Before doing extensive research and discovering the pros and cons that are involved with genetically modified organisms, I always believed that they were such a positive and beneficial solution to some of our world’s greatest problems concerning health, nutrition, and the economy. I used to think that the implementation of genetically modified foods was such a clear, obvious, and simple resolve. If there was any problem with unsuitable climate conditions, or disease infestation, a plant or organism could simply be altered to sustain life in whatever settings and environments need be. I, however, was quite mistaken about the elaborate, complicated process of biologically manipulating an organism to function in a ways that are convenient to humanity.
I found that the genetic modification of organisms is a rather preliminary and experimental proposition that has a large number of unexplored risks associated with it.
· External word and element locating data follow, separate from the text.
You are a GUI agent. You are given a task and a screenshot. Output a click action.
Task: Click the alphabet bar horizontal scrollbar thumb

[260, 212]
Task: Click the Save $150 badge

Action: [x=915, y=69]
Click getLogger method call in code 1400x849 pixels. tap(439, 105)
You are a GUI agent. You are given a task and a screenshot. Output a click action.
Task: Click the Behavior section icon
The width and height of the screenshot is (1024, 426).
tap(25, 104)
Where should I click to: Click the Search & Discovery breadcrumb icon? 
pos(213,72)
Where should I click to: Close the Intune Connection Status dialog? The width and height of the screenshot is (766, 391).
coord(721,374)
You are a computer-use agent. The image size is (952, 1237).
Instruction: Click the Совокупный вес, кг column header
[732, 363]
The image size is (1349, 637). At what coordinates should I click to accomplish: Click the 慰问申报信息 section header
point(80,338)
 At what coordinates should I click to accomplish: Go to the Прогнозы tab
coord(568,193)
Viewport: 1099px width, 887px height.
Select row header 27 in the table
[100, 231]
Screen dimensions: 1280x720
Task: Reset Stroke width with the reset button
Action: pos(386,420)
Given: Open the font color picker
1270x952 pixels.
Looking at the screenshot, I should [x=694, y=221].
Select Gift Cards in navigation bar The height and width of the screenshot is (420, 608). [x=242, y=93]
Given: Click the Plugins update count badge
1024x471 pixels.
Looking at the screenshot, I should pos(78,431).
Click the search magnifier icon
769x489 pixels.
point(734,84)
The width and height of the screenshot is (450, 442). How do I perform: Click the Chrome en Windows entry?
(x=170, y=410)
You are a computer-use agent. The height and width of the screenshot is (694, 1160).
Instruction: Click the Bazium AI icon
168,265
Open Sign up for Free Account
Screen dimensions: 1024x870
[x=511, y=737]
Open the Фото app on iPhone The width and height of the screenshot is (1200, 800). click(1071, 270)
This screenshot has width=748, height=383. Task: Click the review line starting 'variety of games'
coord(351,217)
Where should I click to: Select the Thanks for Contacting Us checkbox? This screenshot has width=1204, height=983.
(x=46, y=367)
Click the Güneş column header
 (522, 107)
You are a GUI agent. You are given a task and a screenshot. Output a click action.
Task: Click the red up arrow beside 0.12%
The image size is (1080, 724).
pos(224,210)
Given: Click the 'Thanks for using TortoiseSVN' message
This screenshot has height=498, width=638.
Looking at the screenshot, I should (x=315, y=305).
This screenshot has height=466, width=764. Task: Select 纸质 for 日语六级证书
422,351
There hasn’t been nearly enough research and experimentation done with biological genetic modification in order to prove that it can realistically be used as a safe, effective solution to the world’s problems of poverty, malnutrition, and economic instability due to agriculture. I understand how great the rewards might be if these processes prove successful and I am optimistic to see how researches and scientists progress with their work on genetic modification, but I am skeptical that some people are developing overly presumptuous ideas about how soon and how well genetic modification of organisms will work. I believe that in the future with much, much more experimentation and research that GMO’s could greatly enhance the world’s economy and reduce the amount of impoverished people in our world, but I am not putting blind faith in the hopes that it will solve world hunger and all the problems in the economy.
To Congresswoman Stephanie da Silva, I would inform her that with more research and experimentation, one day, the application of genetically modified organisms will prove very beneficial to not only the impoverished people of the world, but also to the world’s economy as a whole. On the other hand, I will strongly advise her to proceed with caution as far as raising the hopes of other countries and people who could benefit from the production of GMO’s. There are far too many undiscovered risks at the moment for her to bring this up as a realistic resolution for impoverished countries. I believe that she needs to invest more time and research into genetically modified organisms, before she even considers them as a solution.